En una temporada donde la moda explora nuevas formas de expresión, las texturas se convierten en protagonistas indiscutibles. El brocado y el devoré resurgen con fuerza como símbolos de una elegancia sofisticada que no depende únicamente de la silueta, sino de la riqueza visual y táctil de los tejidos. Ambas técnicas, profundamente arraigadas en la tradición textil, regresan con una mirada contemporánea que redefine el concepto de lujo actual.

Lejos de ser un simple recurso decorativo, estos materiales representan una declaración estética. En un momento en el que la moda valora lo tangible y lo artesanal, el brocado y el devoré ofrecen una narrativa que conecta pasado y presente con una sensibilidad renovada.

Brocado y devoré: diferencias que enriquecen

Aunque comparten una apariencia opulenta, el brocado y el devoré responden a procesos completamente distintos. El brocado es un tejido que se construye mediante la adición de hilos, generalmente de seda o fibras metálicas, creando relieves complejos y patrones elaborados. Su estructura tridimensional aporta profundidad y un brillo sutil que capta la luz de manera sofisticada.

Por otro lado, el devoré se define por la sustracción. A través de un proceso químico, ciertas fibras del tejido se disuelven para revelar transparencias y contrastes. El resultado es una superficie ligera, casi etérea, que juega con la dualidad entre opacidad y vacío. Esta técnica genera una estética más fluida, donde el diseño parece emerger desde el interior del tejido.

Pasarela y reinterpretación contemporánea

Firmas como Gucci, Giorgio Armani y Dior han reinterpretado estas técnicas desde distintas perspectivas, demostrando su versatilidad en la moda actual.

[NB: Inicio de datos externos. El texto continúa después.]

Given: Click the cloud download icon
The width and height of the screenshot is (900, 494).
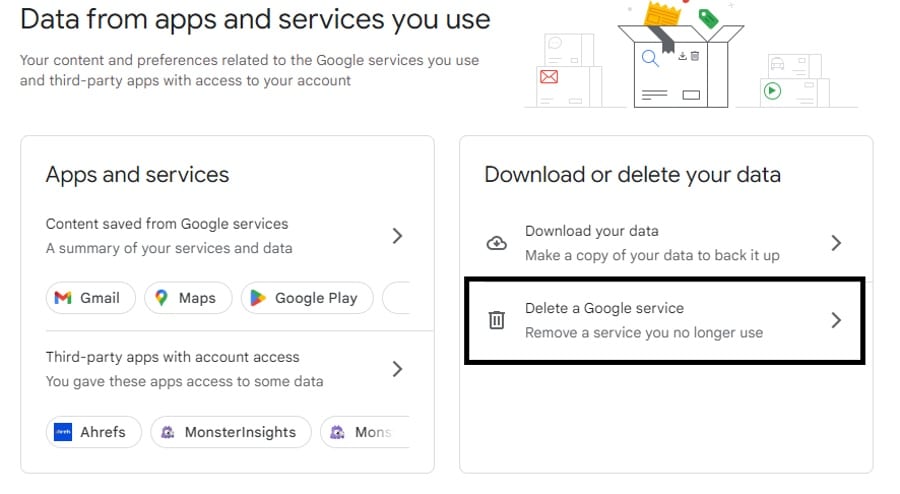Looking at the screenshot, I should tap(496, 243).
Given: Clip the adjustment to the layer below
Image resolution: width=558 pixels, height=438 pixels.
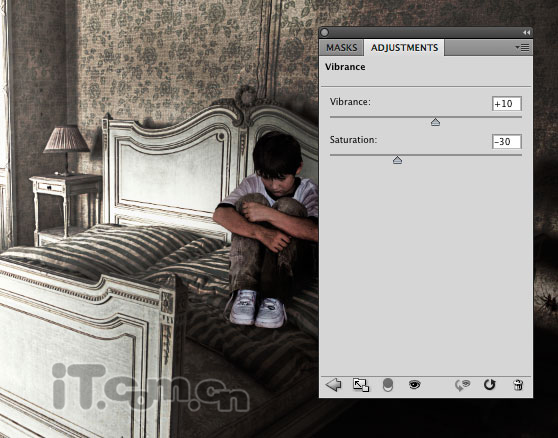Looking at the screenshot, I should [x=388, y=385].
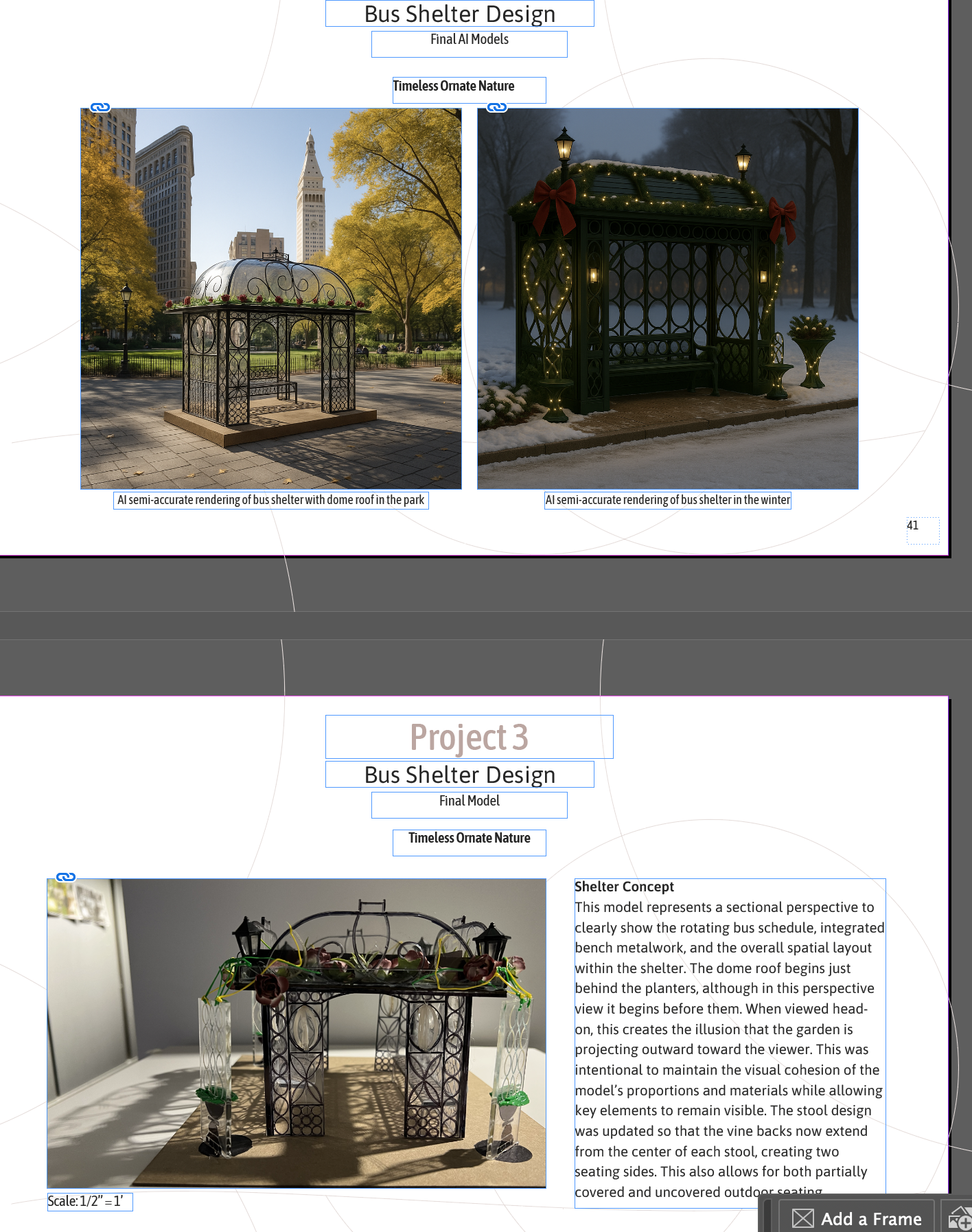Screen dimensions: 972x1232
Task: Select the winter bus shelter rendering image
Action: [667, 298]
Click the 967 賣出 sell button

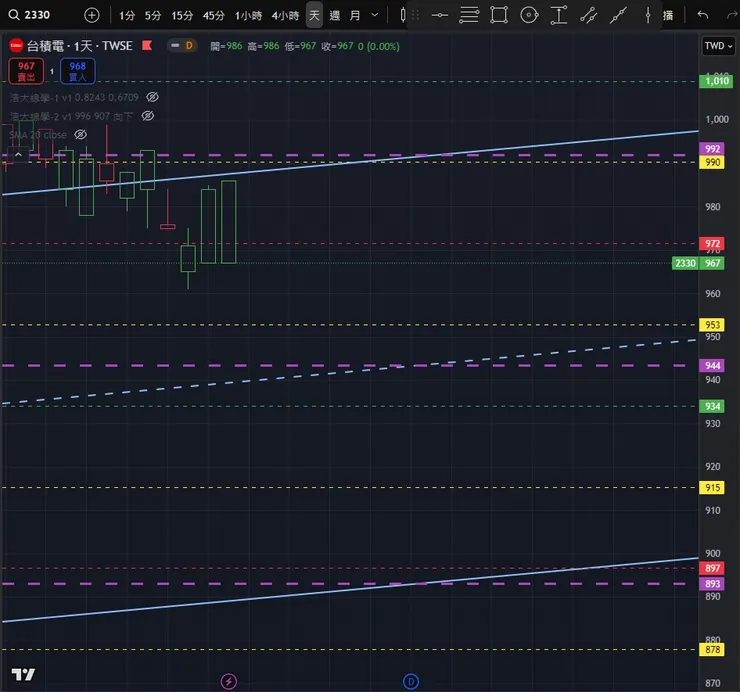[x=26, y=71]
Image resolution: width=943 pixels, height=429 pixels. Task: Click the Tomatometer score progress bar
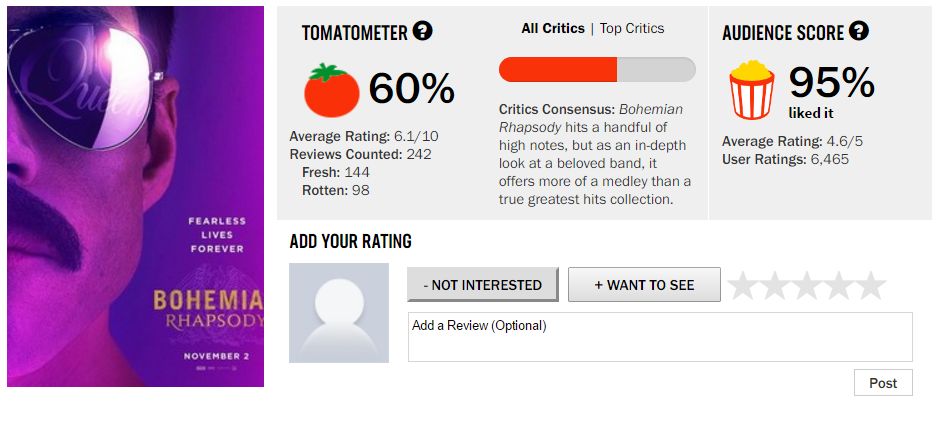[596, 69]
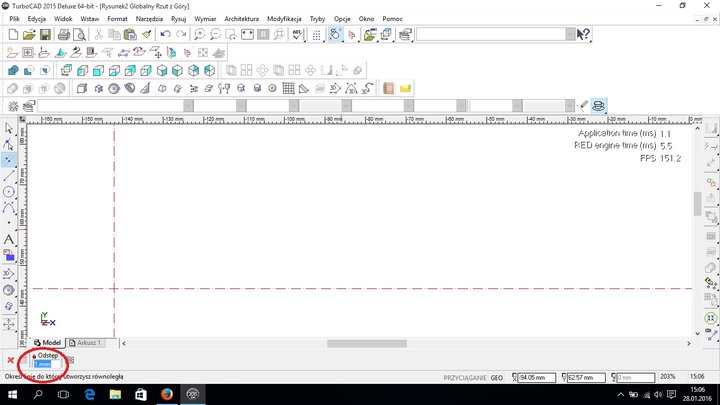Click the New document icon
This screenshot has width=720, height=405.
12,34
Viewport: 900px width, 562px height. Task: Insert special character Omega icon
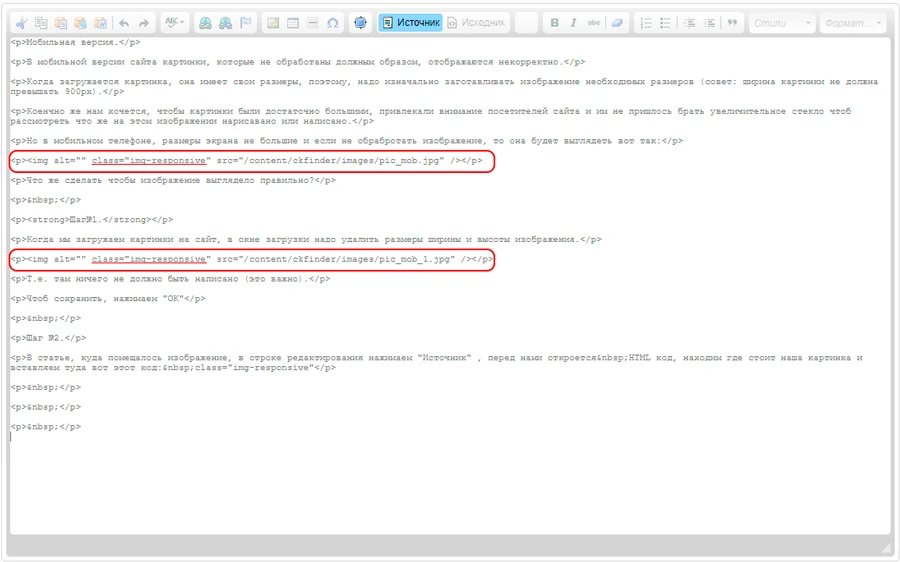coord(332,22)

En Gucci, el brocado se presenta con motivos florales y referencias barrocas que evocan un romanticismo maximalista. Giorgio Armani apuesta por jacquards luminosos enriquecidos con lentejuelas y cristales, creando conjuntos que reflejan la luz con elegancia controlada. Dior, por su parte, incorpora tejidos jacquard en piezas icónicas, combinando tradición artesanal con siluetas modernas.

La dimensión sensorial del vestir

Más allá de su impacto visual, el brocado y el devoré introducen una dimensión sensorial en el acto de vestir. Las superficies en relieve, los juegos de luz y las transparencias generan una experiencia que va más allá de lo estético. La moda se convierte en un diálogo entre el cuerpo y el tejido, donde cada movimiento transforma la percepción de la prenda.

En este contexto, surge una reflexión inevitable: ¿es la textura el nuevo lenguaje del lujo contemporáneo? La respuesta parece afirmativa. En un mercado saturado de estímulos visuales, la materialidad se posiciona como un valor diferencial que apela a los sentidos.

Cómo integrar estas texturas en el día a día

Aunque tradicionalmente asociados a ocasiones especiales, el brocado y el devoré encuentran hoy nuevas formas de integrarse en el guardarropa cotidiano. La clave está en el equilibrio. Una chaqueta de brocado puede combinarse con denim para un contraste moderno, mientras que una blusa en devoré aporta ligereza a looks más estructurados.

Los tonos neutros permiten que la textura sea la protagonista, mientras que las versiones en colores intensos refuerzan su carácter expresivo. Esta versatilidad demuestra que estas técnicas no pertenecen únicamente al ámbito de la alta moda, sino que pueden adaptarse a un estilo de vida contemporáneo.

El valor de lo artesanal en la moda actual

En un momento donde la industria reflexiona sobre sostenibilidad y autenticidad, el brocado y el devoré representan un retorno a la artesanía y al conocimiento técnico. Cada pieza requiere tiempo, precisión y una comprensión profunda del material, elementos que hoy adquieren un nuevo valor.

Estas texturas no solo embellecen, sino que cuentan historias. Historias de tradición, innovación y evolución constante. En ellas reside una nueva forma de entender la elegancia, más consciente, más sensorial y profundamente ligada a la identidad de quien la lleva.